Ekonomik modelle, seçmenin tüketiciye benzetilmesi eleştiriliyor; çünkü tüketicinin aldığı karar kendini bağlarken, seçmenin aldığı karar tüm ülkeye etki ediyor. Ayrıca, tüketici, aldığı üründen hoşnut değilse bir daha almaz; ama seçmenin bunun için yıllarca beklemesi gerekiyor. Kaldı ki, bir çoğumuz, ekonomik çıkar dışındaki nedenlerle oy veren çok sayıda seçmen biliyoruzdur.
Buna bir eleştiri daha ekleyelim: Bireyler, ekonomik çıkarlarına göre oy verselerdi; çoğunluk olan emekçiler, iktidara emekçilerin partilerini/adaylarını taşıyacaktı.

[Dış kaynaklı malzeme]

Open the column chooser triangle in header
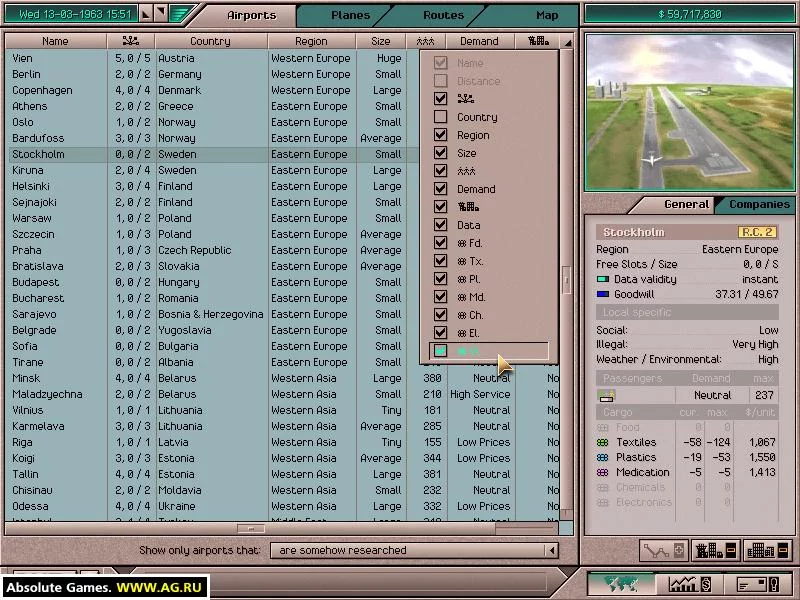 point(567,42)
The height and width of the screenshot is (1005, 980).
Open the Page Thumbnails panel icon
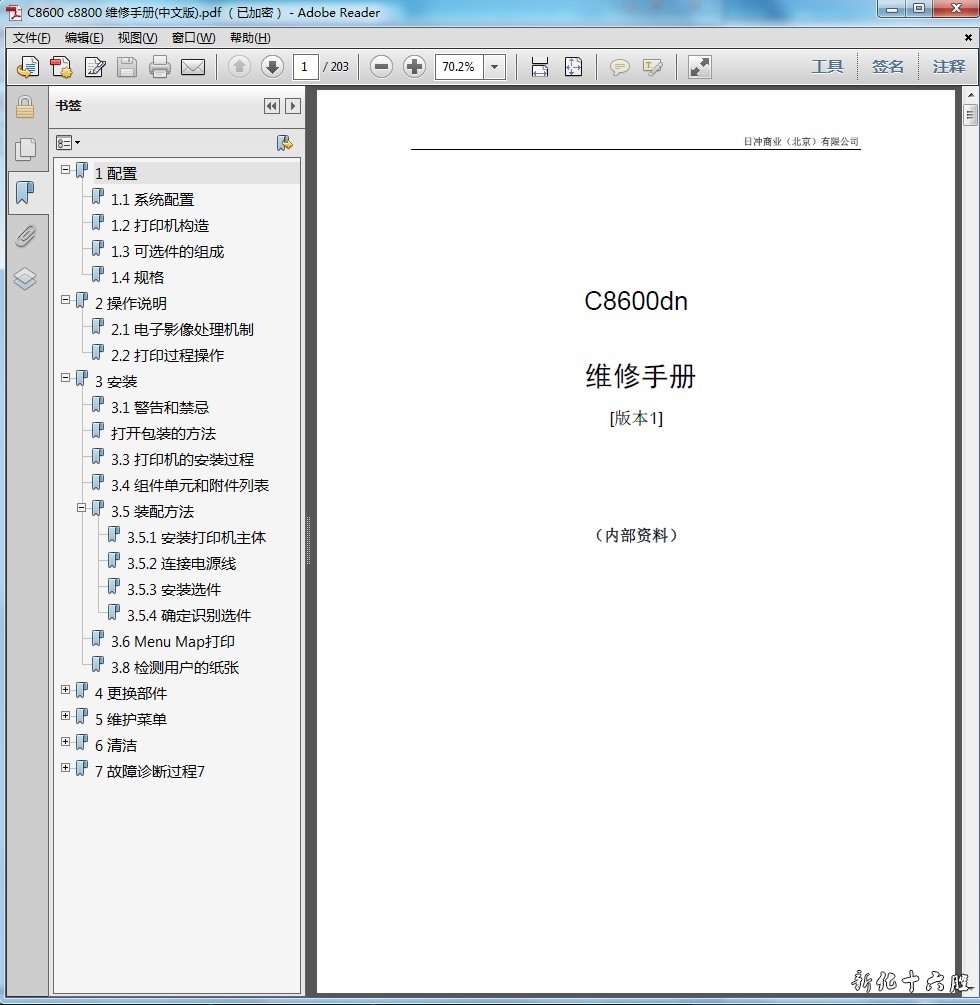click(x=25, y=150)
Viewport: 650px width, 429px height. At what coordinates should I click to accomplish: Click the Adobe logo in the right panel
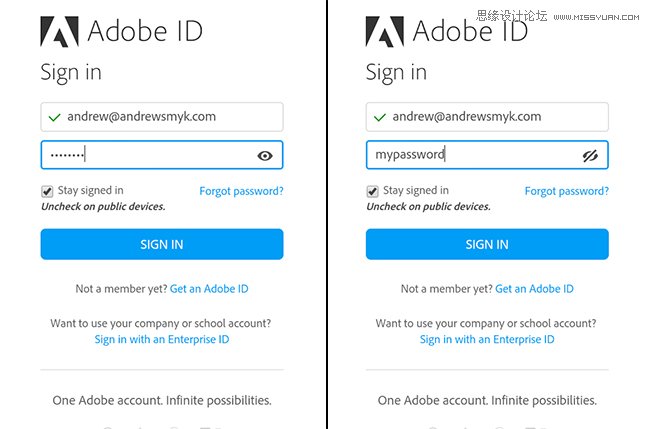385,32
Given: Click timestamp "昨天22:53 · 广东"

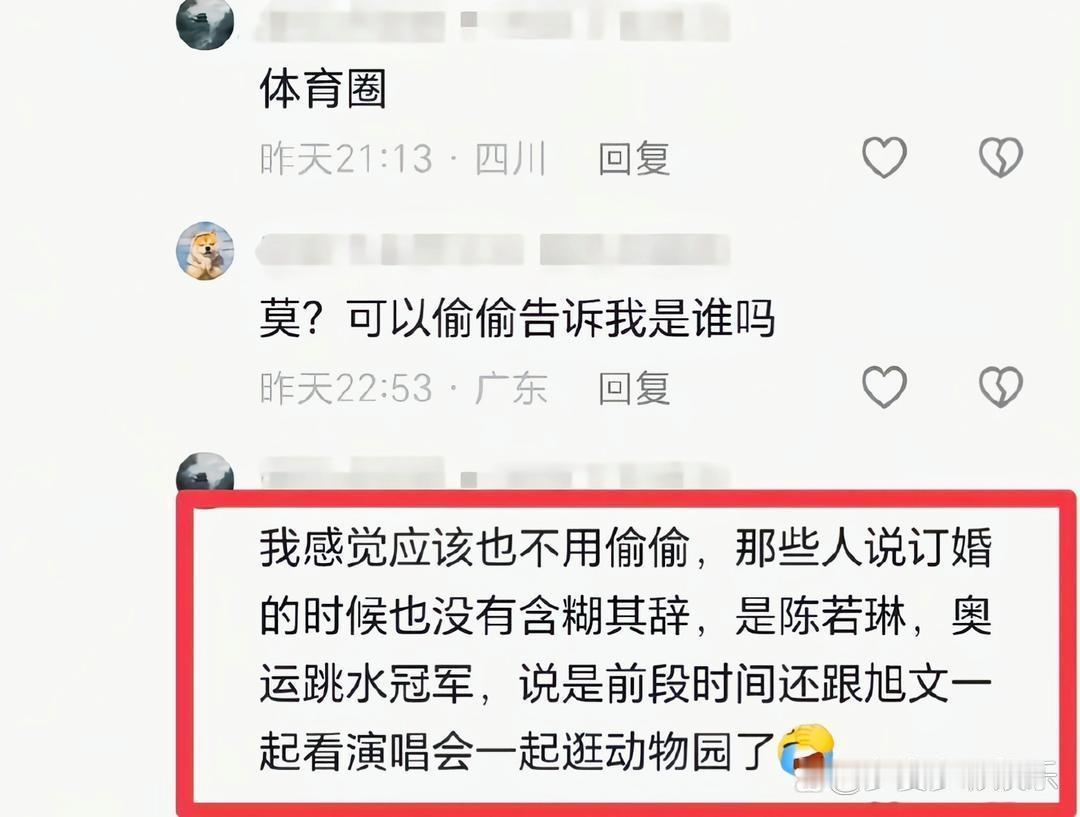Looking at the screenshot, I should click(x=403, y=388).
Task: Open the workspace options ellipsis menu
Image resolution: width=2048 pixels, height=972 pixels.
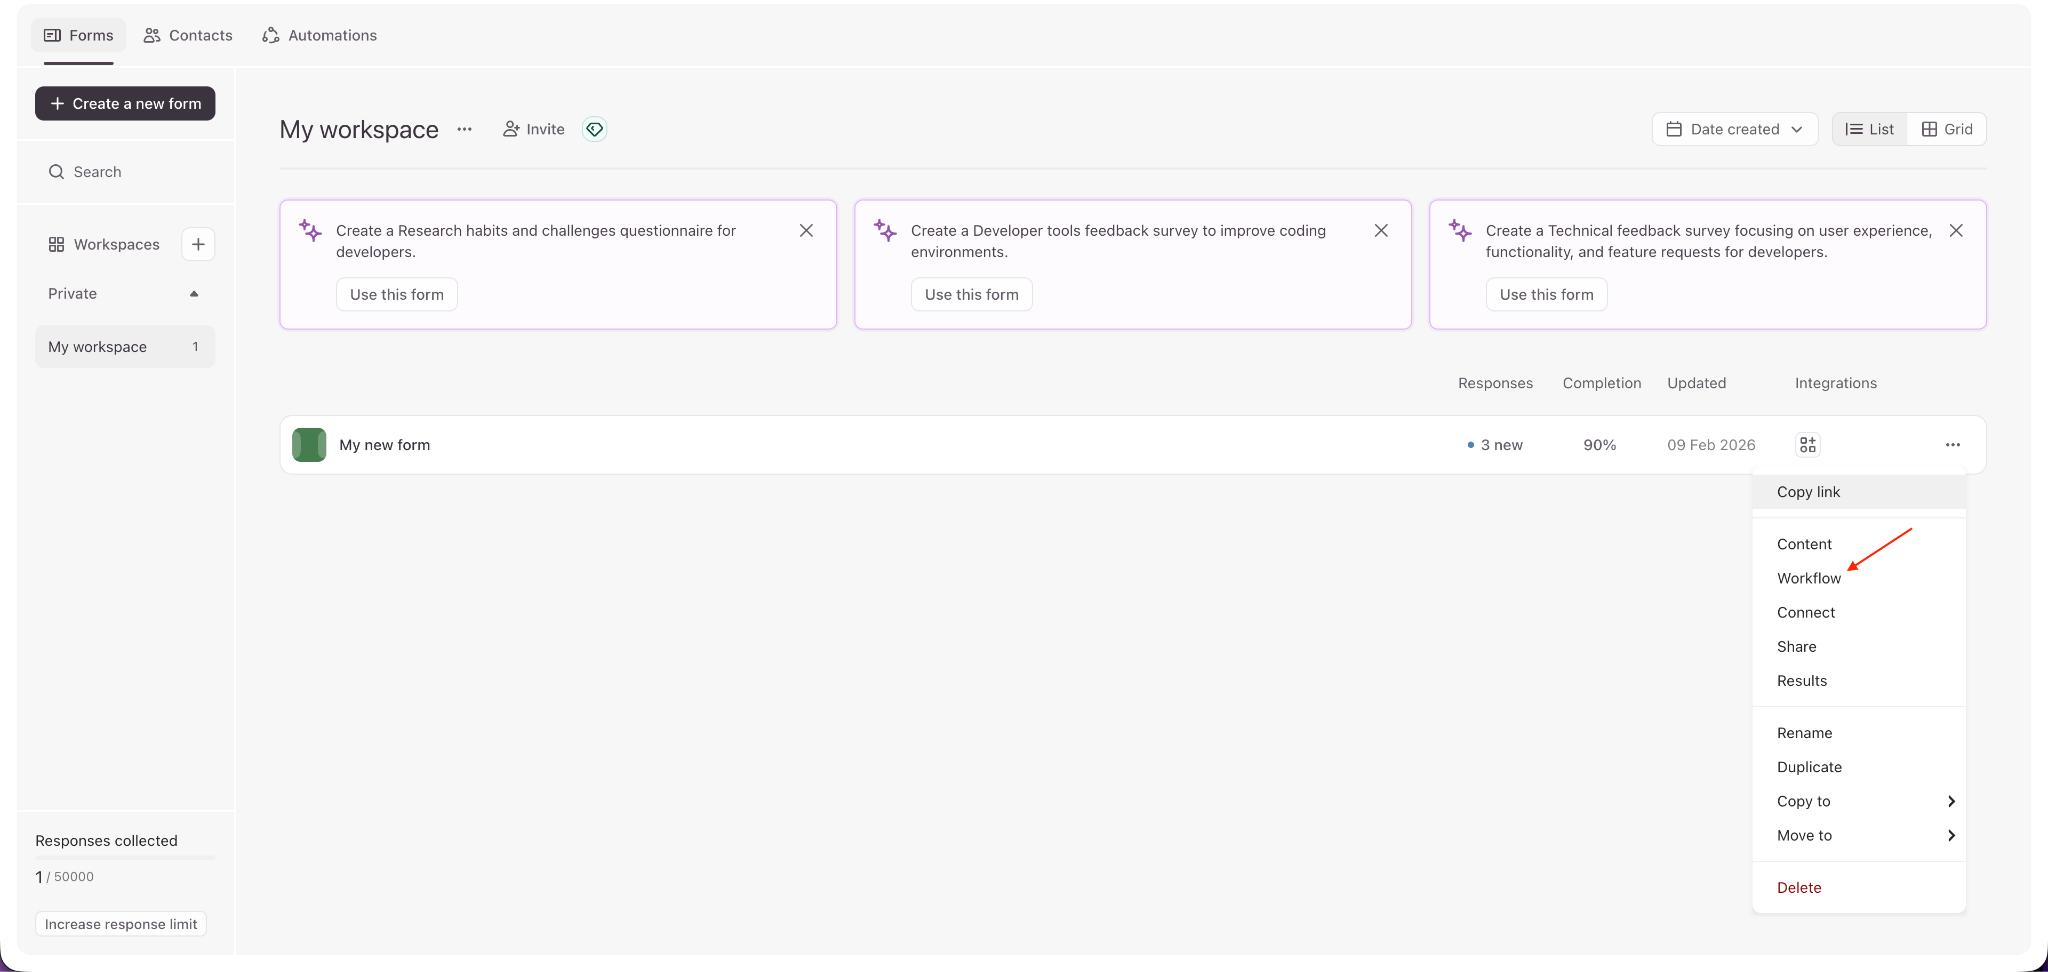Action: click(x=464, y=129)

Burada ekonomik modelin dikkate almadığı nokta, yanlış bilinç: Ezilenler, ezenlerin çıkarına olan politikaların kendi çıkarlarına olduğuna inandırılıyor. Ekonomik modelin daha incelmiş bir sürümü ise, çıkar kavramına manevi çıkarları da katıyor (Cennet’e gitmek, kendini/vicdanını rahatlatmak vb.). Bu daha geniş anlamda faydacı yaklaşımın yine de açıklayamadığı seçmen kesimleri var.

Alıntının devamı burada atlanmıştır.